「いや、不安になるとかどうでもいいんで聞かせて下さい」
私は笑みを浮かべて、医者がどんなに首を振っても尋ねた。聞きたかった。不安になるとか、そんなのどうでもよかった。
「…天塔さん、ごめんそれは」
「聞かせて下さい」
はぁ…と医者は、やれやれといった感じでため息を漏らした。
「……13年」
「じゅう、さんねんも…?」
「それだけじゃない。長く眠るからか、その人は眠ったまま、体の急な事態で走馬灯を見た。
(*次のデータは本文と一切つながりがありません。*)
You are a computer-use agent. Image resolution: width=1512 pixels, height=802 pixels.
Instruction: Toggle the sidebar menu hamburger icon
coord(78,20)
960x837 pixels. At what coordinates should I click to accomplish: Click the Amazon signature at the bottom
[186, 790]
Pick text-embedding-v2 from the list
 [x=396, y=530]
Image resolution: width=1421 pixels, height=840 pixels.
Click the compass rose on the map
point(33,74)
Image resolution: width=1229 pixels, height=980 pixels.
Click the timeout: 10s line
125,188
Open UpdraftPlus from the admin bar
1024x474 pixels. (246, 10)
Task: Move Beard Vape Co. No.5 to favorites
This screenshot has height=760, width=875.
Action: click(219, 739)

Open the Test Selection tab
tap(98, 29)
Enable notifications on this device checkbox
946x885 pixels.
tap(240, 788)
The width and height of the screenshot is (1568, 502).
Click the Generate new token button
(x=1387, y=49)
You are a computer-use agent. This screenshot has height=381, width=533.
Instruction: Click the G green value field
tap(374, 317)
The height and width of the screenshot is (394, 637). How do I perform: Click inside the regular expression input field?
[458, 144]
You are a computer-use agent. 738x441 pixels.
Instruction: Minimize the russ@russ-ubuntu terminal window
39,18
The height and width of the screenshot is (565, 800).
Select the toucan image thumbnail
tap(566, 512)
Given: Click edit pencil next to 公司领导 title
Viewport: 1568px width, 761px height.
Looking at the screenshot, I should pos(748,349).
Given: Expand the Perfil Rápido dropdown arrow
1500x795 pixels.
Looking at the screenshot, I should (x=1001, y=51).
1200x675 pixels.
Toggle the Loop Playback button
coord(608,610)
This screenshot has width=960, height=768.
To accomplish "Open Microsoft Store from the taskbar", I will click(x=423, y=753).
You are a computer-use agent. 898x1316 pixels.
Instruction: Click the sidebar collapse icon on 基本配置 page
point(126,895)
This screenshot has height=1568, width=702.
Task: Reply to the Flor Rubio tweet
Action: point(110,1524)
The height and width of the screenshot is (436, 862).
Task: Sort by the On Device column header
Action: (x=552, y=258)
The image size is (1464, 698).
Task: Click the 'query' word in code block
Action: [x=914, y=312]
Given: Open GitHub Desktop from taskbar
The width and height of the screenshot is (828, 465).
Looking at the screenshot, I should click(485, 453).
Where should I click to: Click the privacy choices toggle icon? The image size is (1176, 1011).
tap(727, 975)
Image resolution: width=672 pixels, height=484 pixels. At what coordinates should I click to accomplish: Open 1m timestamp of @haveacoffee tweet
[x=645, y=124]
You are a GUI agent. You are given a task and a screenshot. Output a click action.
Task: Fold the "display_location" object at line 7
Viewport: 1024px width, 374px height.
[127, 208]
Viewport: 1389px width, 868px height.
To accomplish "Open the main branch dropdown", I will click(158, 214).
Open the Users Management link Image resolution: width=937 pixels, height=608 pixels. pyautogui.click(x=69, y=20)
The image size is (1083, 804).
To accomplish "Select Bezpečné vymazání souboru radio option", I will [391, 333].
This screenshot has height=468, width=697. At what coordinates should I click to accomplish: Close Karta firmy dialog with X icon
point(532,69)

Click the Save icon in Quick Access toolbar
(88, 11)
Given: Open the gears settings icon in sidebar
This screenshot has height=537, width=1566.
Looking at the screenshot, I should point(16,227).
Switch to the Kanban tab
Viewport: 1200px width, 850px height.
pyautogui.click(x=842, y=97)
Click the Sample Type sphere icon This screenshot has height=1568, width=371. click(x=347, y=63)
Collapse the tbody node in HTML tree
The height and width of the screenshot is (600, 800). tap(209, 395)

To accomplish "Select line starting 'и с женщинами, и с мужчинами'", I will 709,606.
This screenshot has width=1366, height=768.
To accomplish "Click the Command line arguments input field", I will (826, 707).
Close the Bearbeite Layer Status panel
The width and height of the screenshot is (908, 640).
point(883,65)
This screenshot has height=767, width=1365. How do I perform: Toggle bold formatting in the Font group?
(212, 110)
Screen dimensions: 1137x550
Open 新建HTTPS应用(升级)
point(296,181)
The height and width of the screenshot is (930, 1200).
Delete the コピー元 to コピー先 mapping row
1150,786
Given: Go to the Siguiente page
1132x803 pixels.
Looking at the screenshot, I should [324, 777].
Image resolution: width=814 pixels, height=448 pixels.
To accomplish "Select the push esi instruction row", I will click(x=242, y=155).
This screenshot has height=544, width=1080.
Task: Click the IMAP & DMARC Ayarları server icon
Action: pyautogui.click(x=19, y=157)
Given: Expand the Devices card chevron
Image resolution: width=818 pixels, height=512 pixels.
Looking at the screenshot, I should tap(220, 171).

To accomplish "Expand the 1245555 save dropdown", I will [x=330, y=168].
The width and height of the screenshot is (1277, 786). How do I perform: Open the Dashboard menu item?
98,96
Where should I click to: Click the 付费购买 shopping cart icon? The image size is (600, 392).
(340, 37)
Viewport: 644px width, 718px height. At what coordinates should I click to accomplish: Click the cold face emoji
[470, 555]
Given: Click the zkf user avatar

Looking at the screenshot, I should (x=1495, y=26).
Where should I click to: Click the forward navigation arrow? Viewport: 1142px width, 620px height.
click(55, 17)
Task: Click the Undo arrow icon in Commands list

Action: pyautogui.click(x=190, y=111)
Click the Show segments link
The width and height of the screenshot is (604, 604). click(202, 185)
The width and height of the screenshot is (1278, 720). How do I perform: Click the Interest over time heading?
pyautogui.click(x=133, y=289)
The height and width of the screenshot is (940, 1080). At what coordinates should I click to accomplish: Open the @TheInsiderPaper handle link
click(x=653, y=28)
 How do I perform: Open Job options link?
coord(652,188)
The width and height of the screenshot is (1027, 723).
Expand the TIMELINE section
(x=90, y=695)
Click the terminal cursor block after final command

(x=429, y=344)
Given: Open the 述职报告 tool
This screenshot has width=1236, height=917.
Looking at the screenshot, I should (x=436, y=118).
…眠りについて13年、死を間際に、やっと、起こされたんだ、奇跡的にね。…起こしてもらわなければ、最悪、その人は………」
お母さんはどうして言ったんだ、と言わんばかりの顔をしていた。
私は笑みを浮かべて立ち上がり、「ありがとうございました」ときちんと感謝を述べて診察室を出ようと扉をスライドさせた。
「あ、天塔さん!」
私が振り返ると、若い医者は優しく笑みを浮かべた。
「無理、しなくていいからね」
本当は、心が刃物で刺されたように痛かったのに、それを隠して私は平常に笑った。
私の病気は、たった1人の王子様に起こしてもらえば起きることができる。
今はまだ、そんな病気の解決方法しか見つかっていないらしいが、その病気は、治らないけど、治せることがわかった。
…ただ、
たった1人を、見つけ出すことができたら。